*Задание 1*
Продублируйте из статьи о западной философии XX века фрагмент, который начинается словами «Большинство ее представителей» и заканчивается словами «всего и вся.».

*Статья*
◇ ◇ ◇ ◇ ◇
Поиск по этому блогу

2 апр. 2012 г.

ЗАПАДНАЯ ФИЛОСОФИЯ XX ВЕКА. Ч. 2


3. «ВЕЛИКИЙ ОТКАЗ» И «СМЕРТЬ ЧЕЛОВЕКА»

В 1923 г. формируется Франкфуртская школа социальных исследований. Существенное влияние она приобрела после 1930 г., когда ее директором стал Макс Хоркхаймер (1895–1973). Другие ее крупные представители  – Теодор Адорно (1903–1969), Герман Маркузе (1898–1979),  Юрген Хабермас (р. 1929). Школа распалась из-за внутренних противоречий в 1971 г.
Большинство ее представителей в ранние годы называли себя неомарксистами. С их точки зрения, традиционный марксизм недостаточно радикален в критике действительности и слишком оптимистичен в своей вере в очистительную силу революции. Находя корни такого оптимизма в эпохе Просвещения, Т. Адорно подверг просвещенческое сознание резкой критике. Марксистской диалектике, претендующей на системность, он противопоставил т. н. негативную диалектику как антисистему, – произвольный ансамбль моделей, инструмент безграничного отрицания всего и вся.
Хоркхаймер заявлял, что рационализация производства порождает репрессивность, следствием чего становится тенденция к ликвидации автономии личности. Такая тенденция действительно есть, только дело не в рационализации производства, а в отчуждении человека. В данном случае Хоркхаймер проявил технологический детерминизм – склонность выводить социальные явления напрямую из развития техники. Эта одно из проявлений т. н. объективизма, который "предохраняет" буржуазную мысль  от выводов в пользу социальной революции.
Исходя из подобных идей, Маркузе и Хабермас выступили с обоснованием контркультурной идеологии молодежного движения «новых левых». Это мелкобуржуазное движение развилось в Европе в конце 60-х гг. XX в., его участники, т. н. дети-цветы, увлекались наркотиками и психоделическими писаниями К. Кастанеды. Один из их лозунгов на стенах Сорбонны гласил: «Долой культуру, да здравствует природа!». В унисон с ним, Маркузе провозгласил «великий отказ», суть которого – в очищении общественного сознания от «мусора культуры».
◇ ◇ ◇ ◇ ◇
*Записи*
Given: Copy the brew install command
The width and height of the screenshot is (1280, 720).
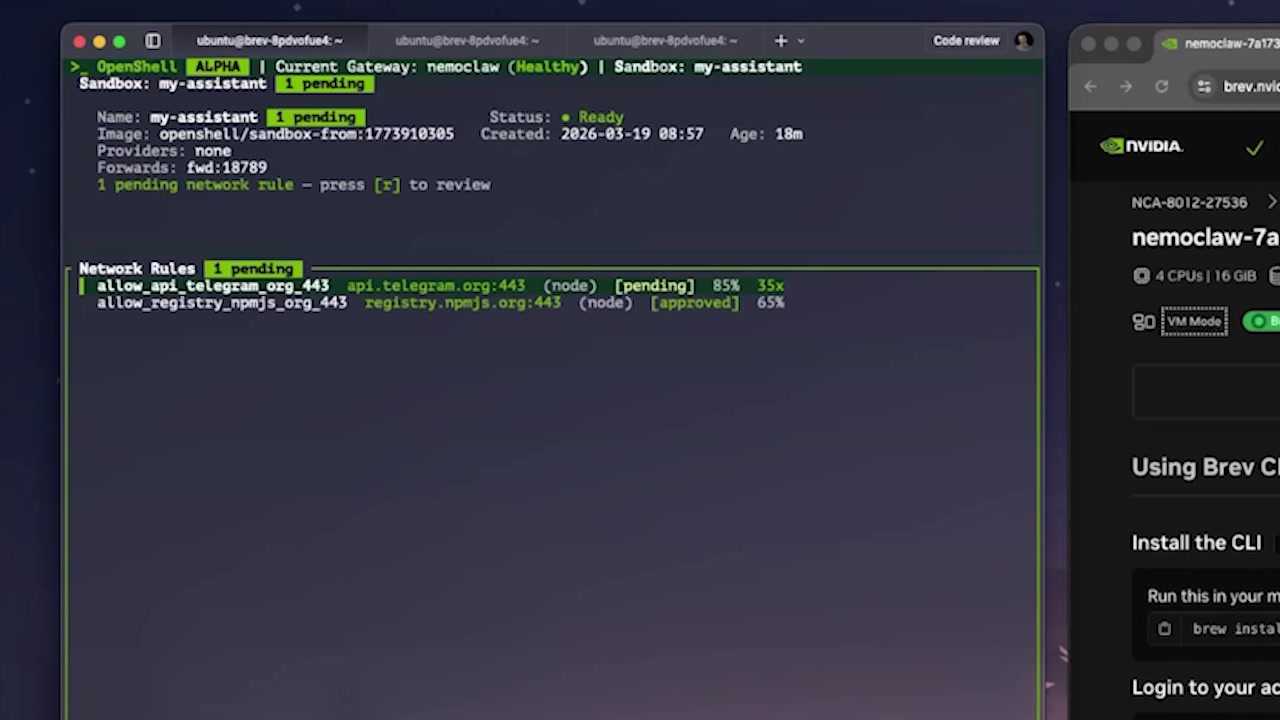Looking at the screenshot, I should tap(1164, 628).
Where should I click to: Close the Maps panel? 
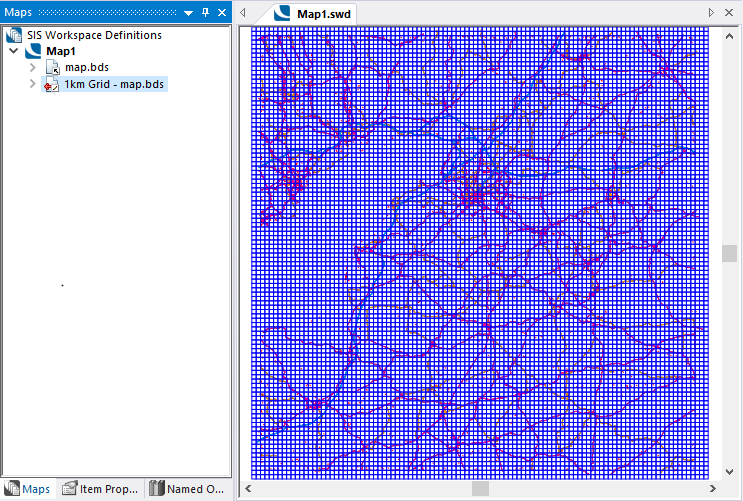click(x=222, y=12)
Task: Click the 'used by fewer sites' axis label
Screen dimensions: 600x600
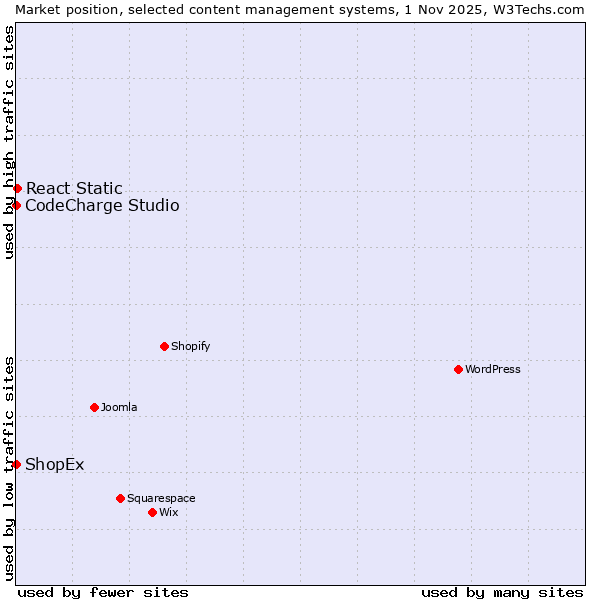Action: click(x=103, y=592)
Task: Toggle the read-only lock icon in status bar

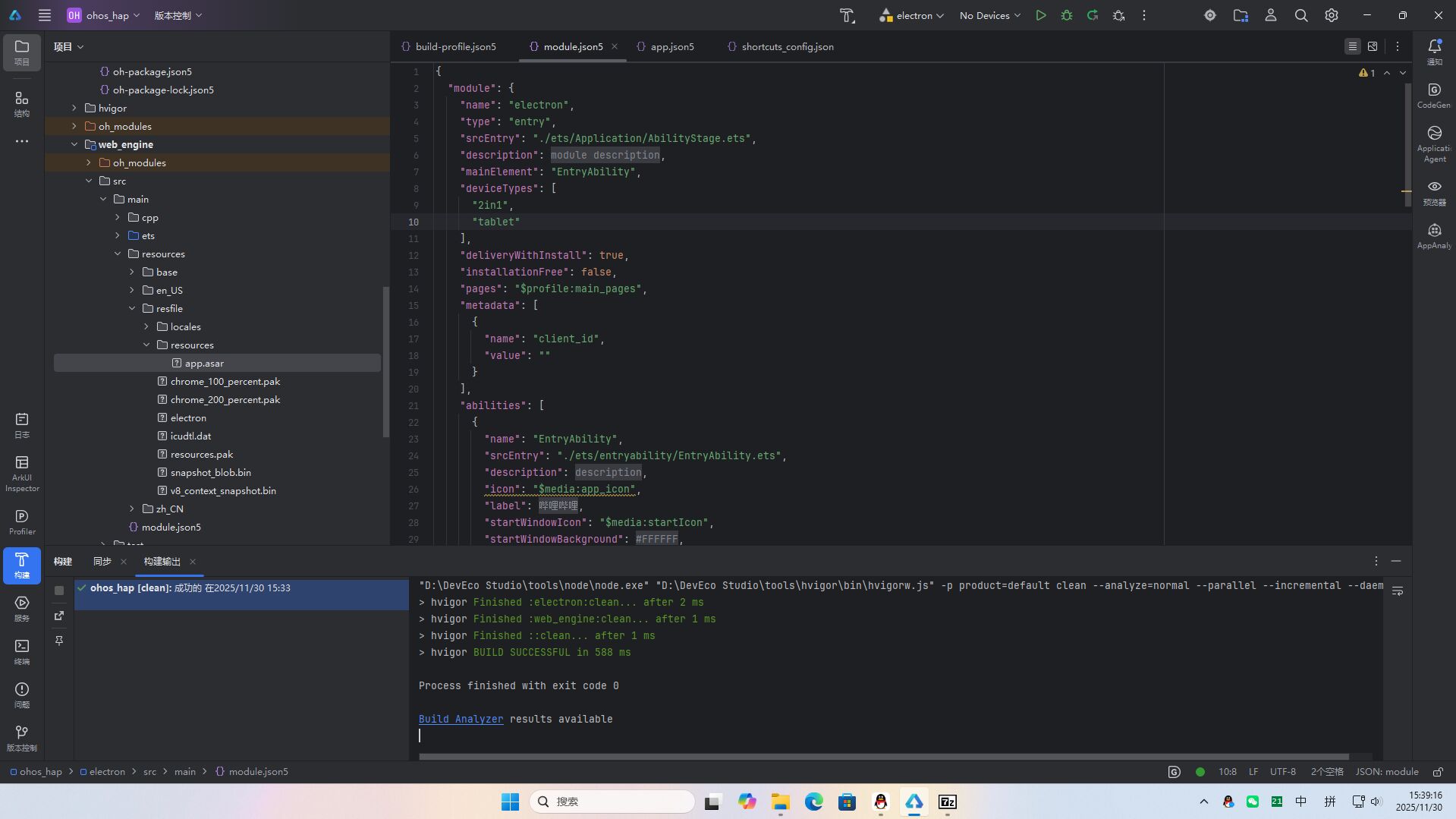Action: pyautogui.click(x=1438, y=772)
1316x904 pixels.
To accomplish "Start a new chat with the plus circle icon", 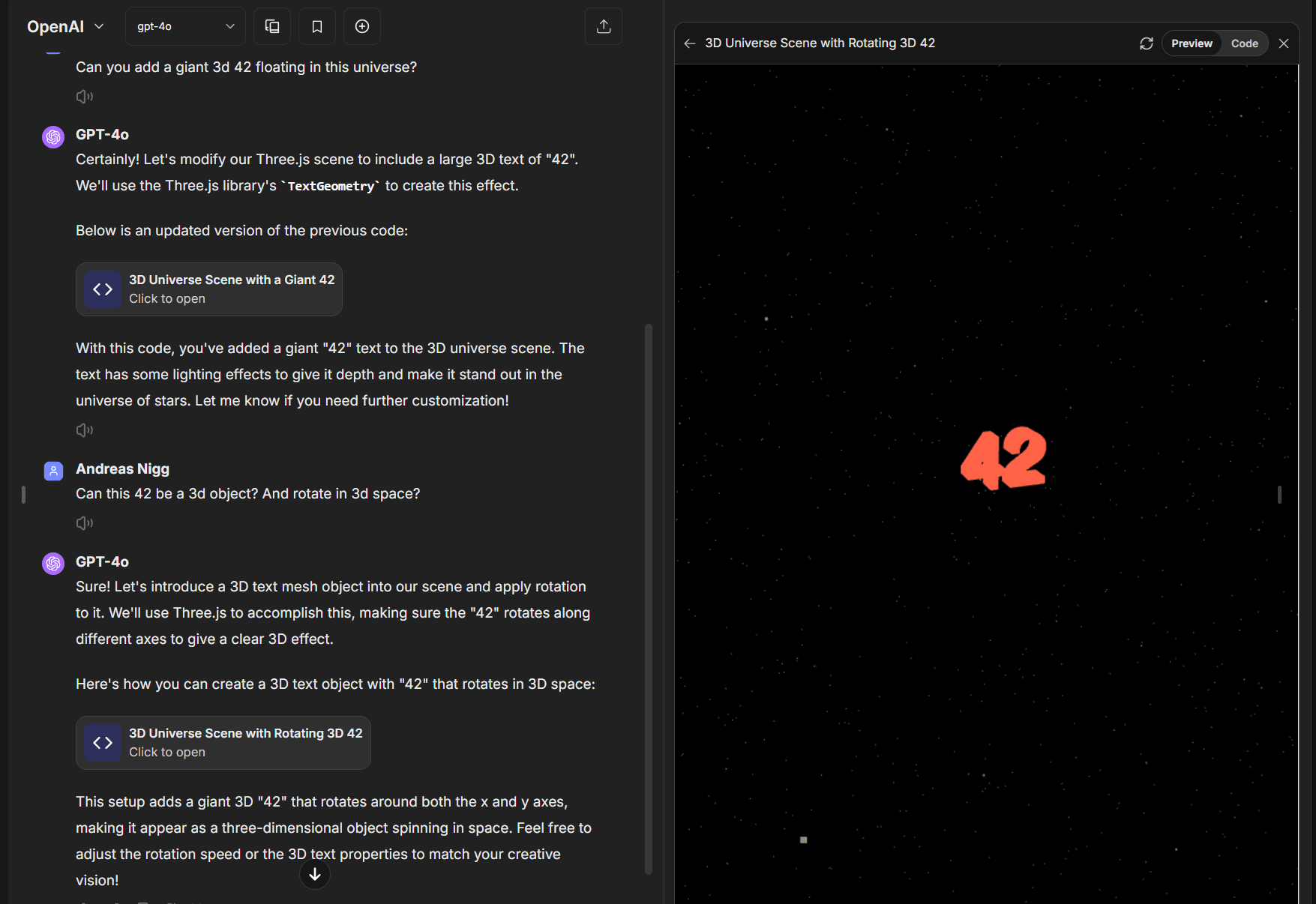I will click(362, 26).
◇ ◇ ◇ ◇ ◇
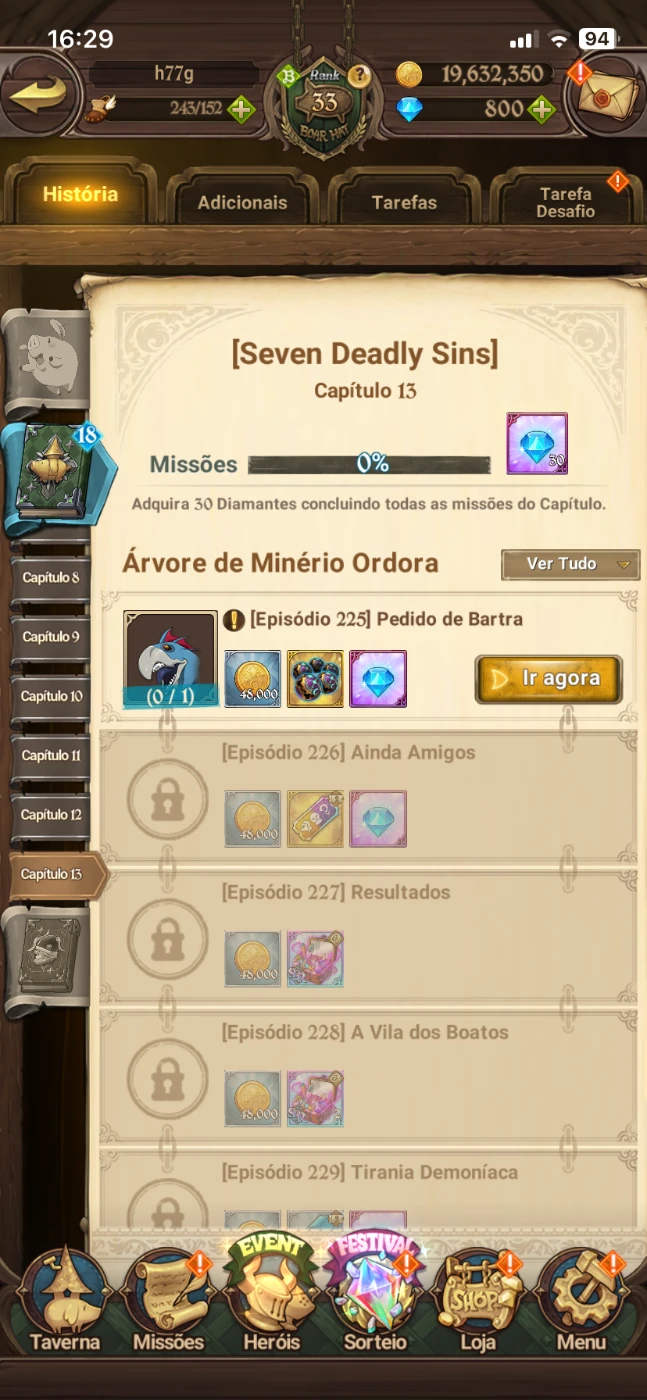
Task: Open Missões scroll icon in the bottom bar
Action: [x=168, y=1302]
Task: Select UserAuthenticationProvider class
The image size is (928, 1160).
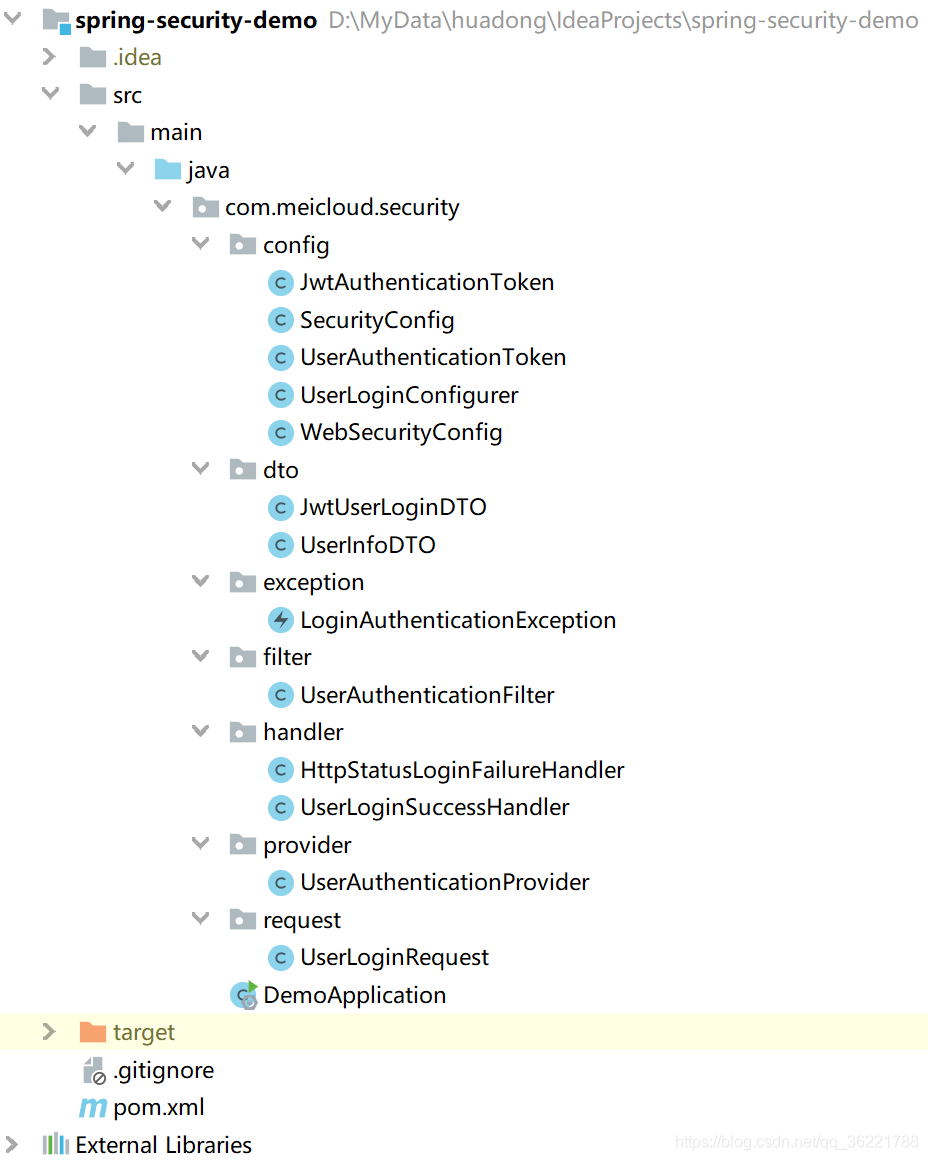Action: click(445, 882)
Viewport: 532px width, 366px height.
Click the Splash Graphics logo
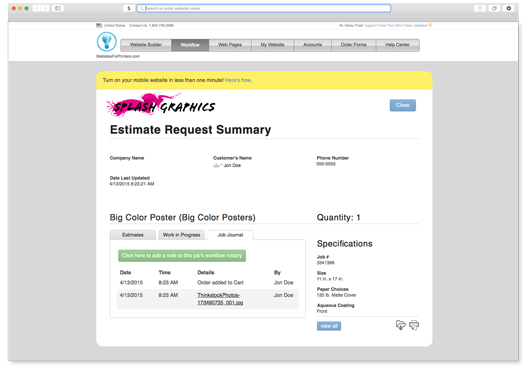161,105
◇ ◇ ◇ ◇ ◇
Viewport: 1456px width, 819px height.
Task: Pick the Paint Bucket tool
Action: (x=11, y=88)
◇ ◇ ◇ ◇ ◇
*Задание 2*
Обновите участок записей от строки, содержащей «Where should I», до строки, содержащей «Action: pyautogui.click(x=1438, y=772)», включительно: замените «status bar» на «title bar», а остальное оставьте как есть. Картинки в ответ не включайте.

*Правильный ответ 1*
Большинство ее представителей в ранние годы называли себя неомарксистами. С их точки зрения, традиционный марксизм недостаточно радикален в критике действительности и слишком оптимистичен в своей вере в очистительную силу революции. Находя корни такого оптимизма в эпохе Просвещения, Т. Адорно подверг просвещенческое сознание резкой критике. Марксистской диалектике, претендующей на системность, он противопоставил т. н. негативную диалектику как антисистему, – произвольный ансамбль моделей, инструмент безграничного отрицания всего и вся.

*Правильный ответ 2*
Where should I click to: Close the Maps panel? 
click(x=222, y=12)
Task: Click the 'used by fewer sites' axis label
Screen dimensions: 600x600
Action: click(x=103, y=592)
Task: Toggle the read-only lock icon in title bar

Action: pyautogui.click(x=1438, y=772)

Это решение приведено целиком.